Provided data Block Start
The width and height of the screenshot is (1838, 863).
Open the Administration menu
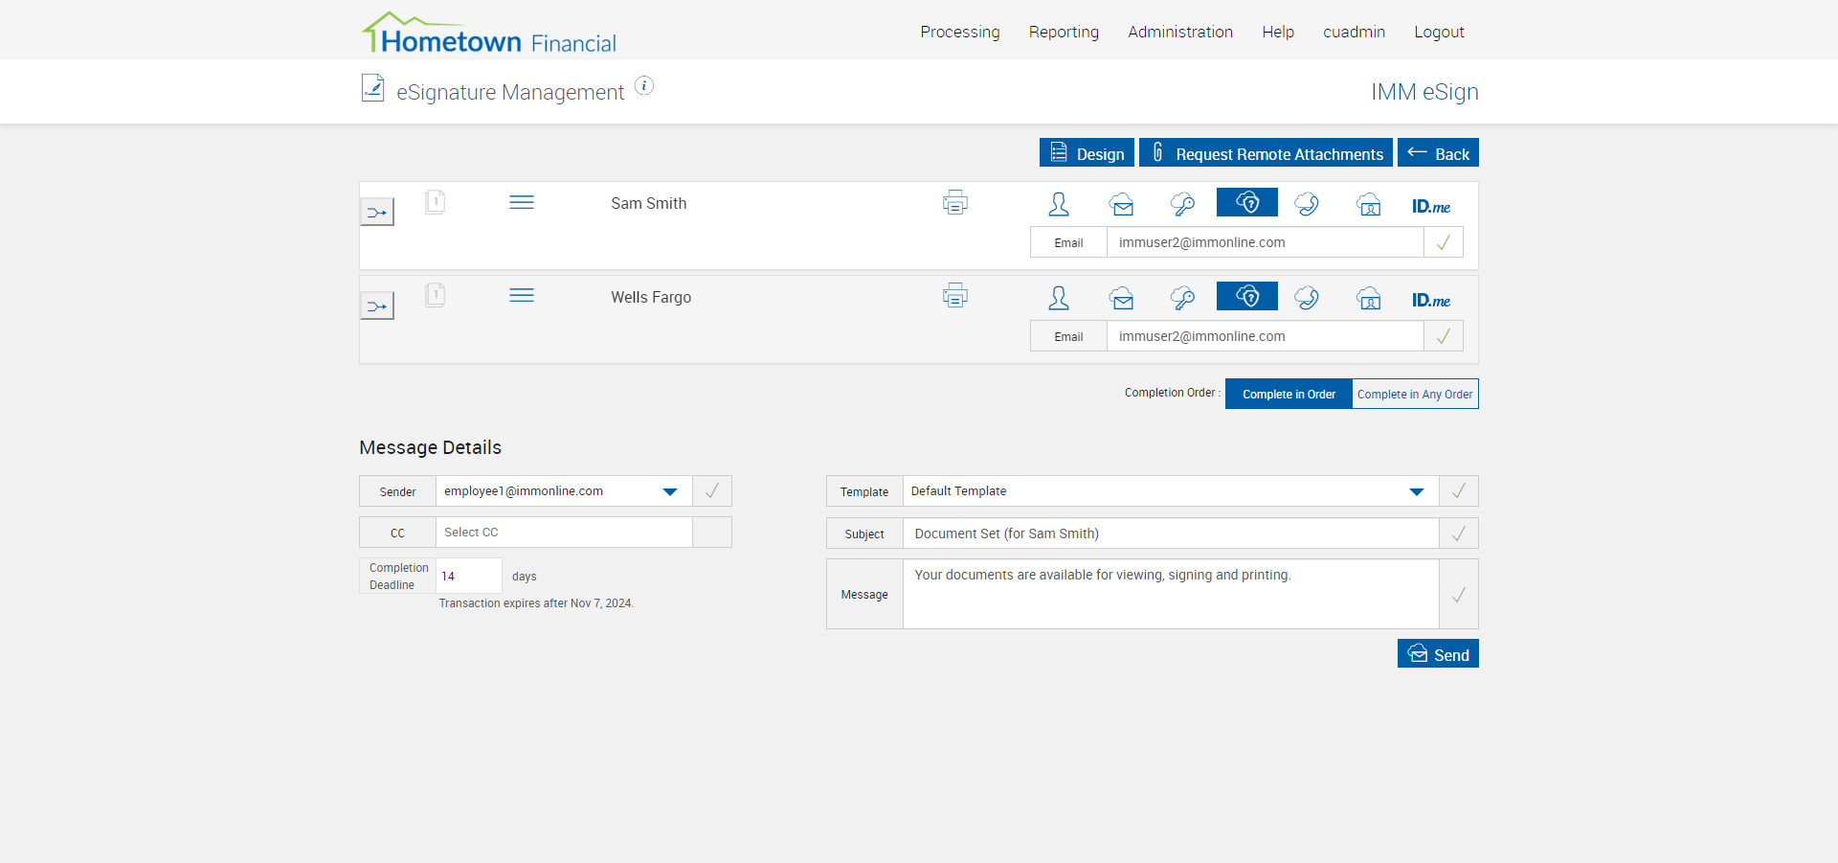pyautogui.click(x=1179, y=32)
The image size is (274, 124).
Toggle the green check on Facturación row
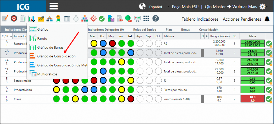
Provided data Block End
What the task requires
Only the lines from the one containing "Open the Administration menu" through the last line of the entries should be transcribed, exactly and with no pictures.

Answer section
Open the Administration menu
pyautogui.click(x=1179, y=32)
The image size is (274, 124).
Toggle the green check on Facturación row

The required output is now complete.